[Begin Dataset extract]
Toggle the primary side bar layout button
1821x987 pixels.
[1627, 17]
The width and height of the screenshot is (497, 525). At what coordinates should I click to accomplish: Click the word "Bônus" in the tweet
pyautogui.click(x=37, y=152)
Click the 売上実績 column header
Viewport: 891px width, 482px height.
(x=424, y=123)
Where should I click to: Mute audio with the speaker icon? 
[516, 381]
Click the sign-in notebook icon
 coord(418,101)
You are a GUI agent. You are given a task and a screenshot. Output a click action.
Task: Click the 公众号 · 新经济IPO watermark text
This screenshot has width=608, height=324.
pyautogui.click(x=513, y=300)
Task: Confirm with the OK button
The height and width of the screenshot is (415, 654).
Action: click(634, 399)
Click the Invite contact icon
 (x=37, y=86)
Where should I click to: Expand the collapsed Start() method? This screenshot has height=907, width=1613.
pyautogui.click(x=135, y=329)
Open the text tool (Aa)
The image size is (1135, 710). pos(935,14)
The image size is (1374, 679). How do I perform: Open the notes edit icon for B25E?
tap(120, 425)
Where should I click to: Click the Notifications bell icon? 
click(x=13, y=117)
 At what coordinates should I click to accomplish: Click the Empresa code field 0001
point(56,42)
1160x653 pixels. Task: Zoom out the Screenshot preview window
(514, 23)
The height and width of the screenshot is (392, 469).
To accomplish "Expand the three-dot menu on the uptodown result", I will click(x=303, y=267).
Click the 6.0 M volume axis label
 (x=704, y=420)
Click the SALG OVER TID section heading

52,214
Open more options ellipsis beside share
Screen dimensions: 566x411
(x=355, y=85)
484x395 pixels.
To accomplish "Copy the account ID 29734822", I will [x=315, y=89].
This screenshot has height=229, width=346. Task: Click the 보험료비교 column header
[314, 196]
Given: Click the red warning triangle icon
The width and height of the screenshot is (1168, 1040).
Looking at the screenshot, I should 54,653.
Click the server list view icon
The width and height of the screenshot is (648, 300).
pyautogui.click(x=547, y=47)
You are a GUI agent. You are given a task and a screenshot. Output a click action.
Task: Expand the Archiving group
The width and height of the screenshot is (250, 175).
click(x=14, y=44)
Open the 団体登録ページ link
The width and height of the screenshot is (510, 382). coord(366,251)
[End Dataset extract]
◆ The exercise ◆
Revise the material from the line containing "Task: Confirm with the OK button" up to and including the line containing "The image size is (1135, 710). pos(935,14)", replacing "Invite contact" with "Add contact" and keeping everything else the same. Give only those lines.

◆ Solution to this problem ◆
Task: Confirm with the OK button
The height and width of the screenshot is (415, 654).
Action: click(634, 399)
Click the Add contact icon
 (x=37, y=86)
Where should I click to: Expand the collapsed Start() method? This screenshot has height=907, width=1613.
pyautogui.click(x=135, y=329)
Open the text tool (Aa)
The image size is (1135, 710). pos(935,14)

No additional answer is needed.